Search code examples
pythoncssscrapy

Scrapy CSS selector to select one of multiple similar types tags


I would like to know to select data from a specific tags structure out of multiple similar tags structure. For example, consider below structures. Now i would like to only select data out of first "vcol" so that i can read ITEM1, ITEM2, ITEM3, ITEM4.

<div class="main">

    <div class="vcol">
        <div class="cls">
            <ul class="ul_style">
                <li class="li_style"> <h3 class="item"> ITEM1 </h3></li>
                <li class="li_style"> <h3 class="item"> ITEM2 </h3></li>
                <li class="li_style"> <h3 class="item"> ITEM3 </h3></li>
                <li class="li_style"> <h3 class="item"> ITEM4 </h3></li>
            </ul>
        </div>
    </div>

    <div class="vcol">
        <div class="cls">
            <ul class="ul_style">
                <li class="li_style"> <h3 class="item"> ITEM5 </h3></li>
                <li class="li_style"> <h3 class="item"> ITEM6 </h3></li>
                <li class="li_style"> <h3 class="item"> ITEM7 </h3></li>
                <li class="li_style"> <h3 class="item"> ITEM8 </h3></li>
            </ul>
        </div>
    </div>

    <div class="vcol">
        <div class="cls">
            <ul class="ul_style">
                <li class="li_style"> <h3 class="item"> ITEM9 </h3></li>
                <li class="li_style"> <h3 class="item"> ITEM10 </h3></li>
                <li class="li_style"> <h3 class="item"> ITEM11 </h3></li>
                <li class="li_style"> <h3 class="item"> ITEM12 </h3></li>
            </ul>
        </div>
    </div>
    
</div>

If i write scrapy code as below, i am getting all ITEMS1 - 12.

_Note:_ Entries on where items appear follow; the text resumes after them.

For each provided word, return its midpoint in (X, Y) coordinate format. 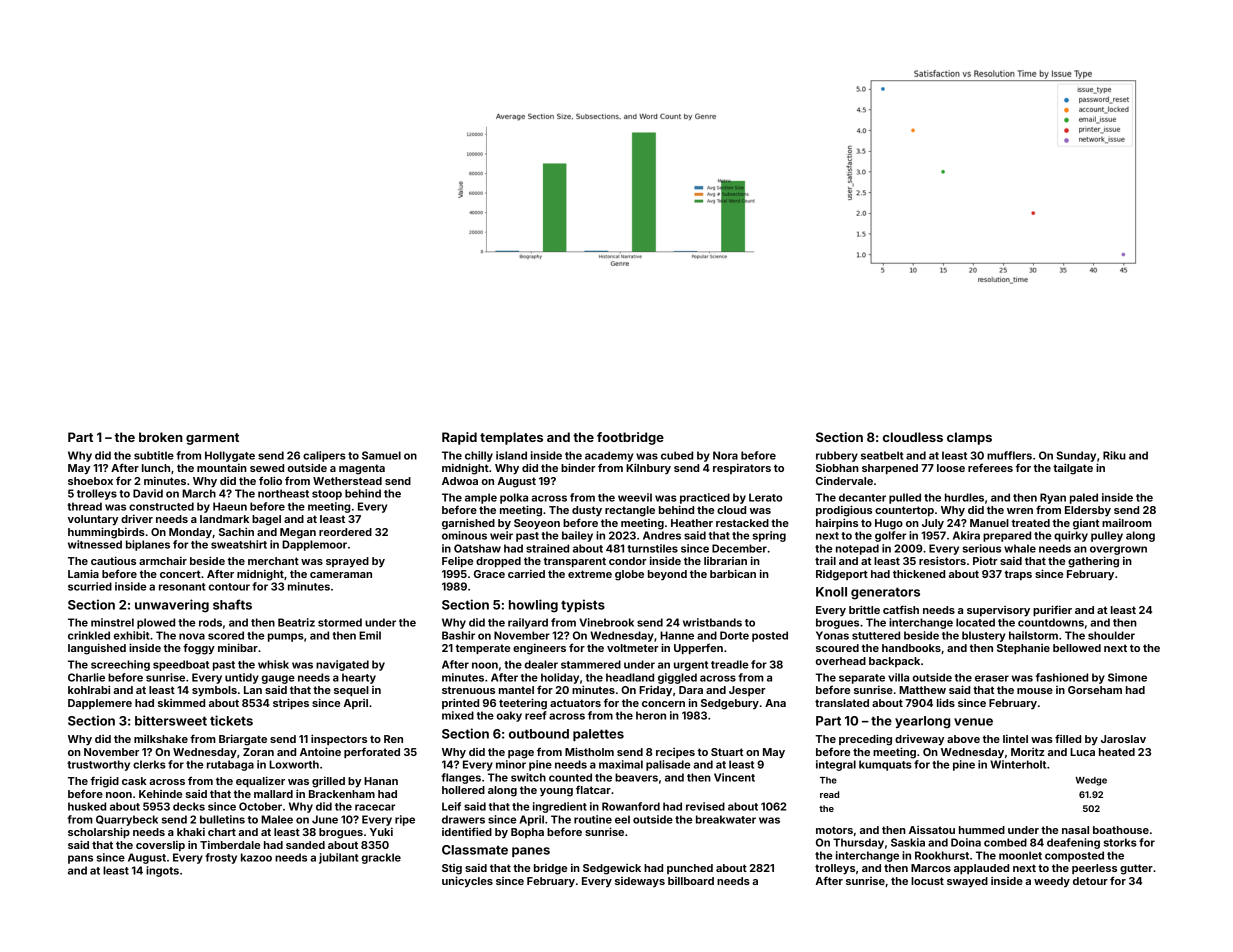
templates (511, 438)
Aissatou (932, 830)
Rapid (459, 438)
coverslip (160, 846)
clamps (969, 438)
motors (834, 830)
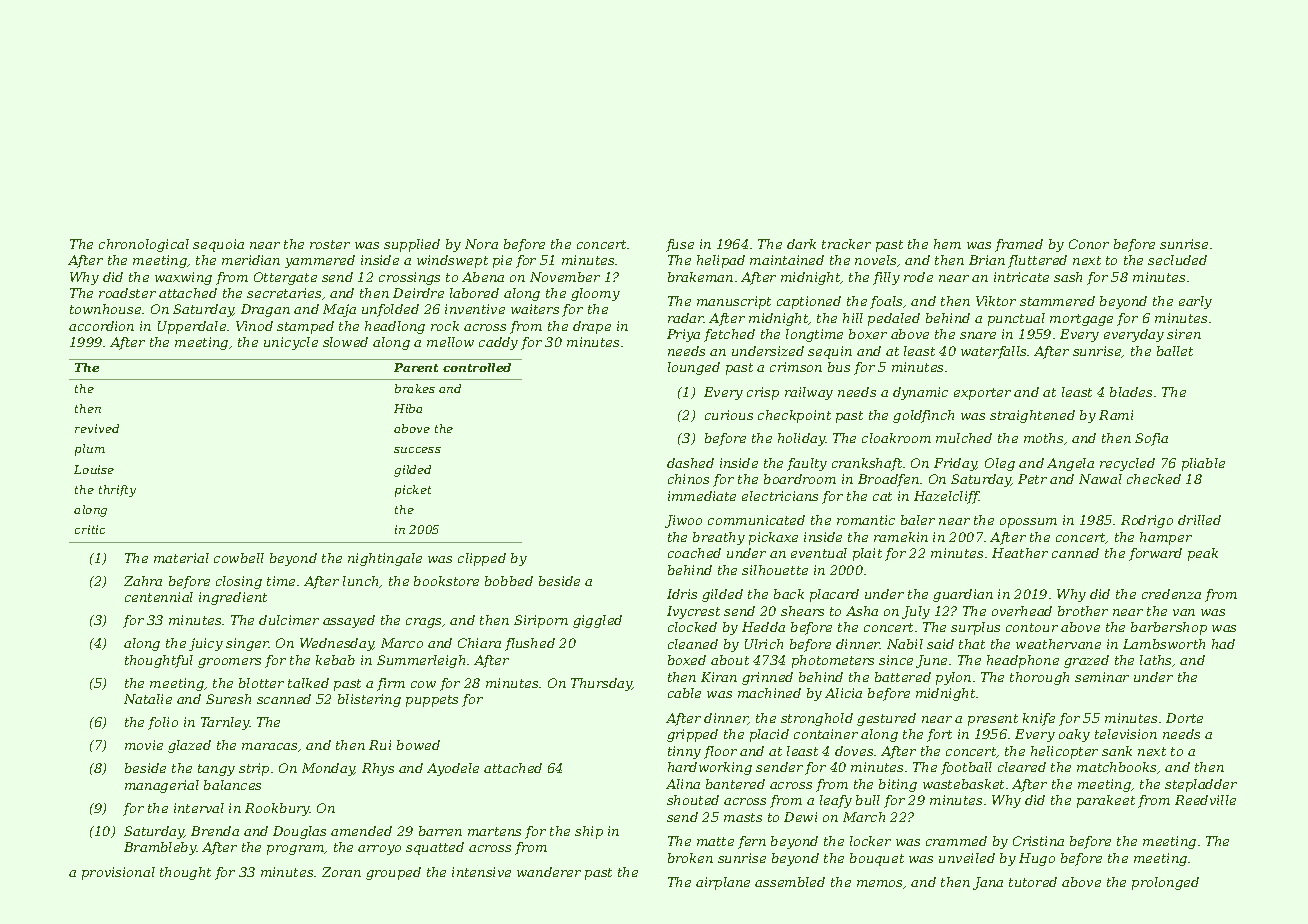 The image size is (1308, 924). I want to click on brakeman, so click(700, 277).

for item in response.css('.vcol .cls .ul_style li'):
    item.css('h2 ::text').extract_first()

Any suggestion, how to get only ITEM1-4 ?

Tried to loop through different classes, however i am always getting all items


Solution

  • As mentionned in my comments, you can use the :nth-child() CSS selector to only match the first <div class="vcol">.

    Then, I don't think it's worth doing two CSS queries as you effectively have one single ITEM* per <li>. So you could use .vcol:nth-child(1) h3 or .vcol:nth-child(1) .item to select the HTML tags you want to extract.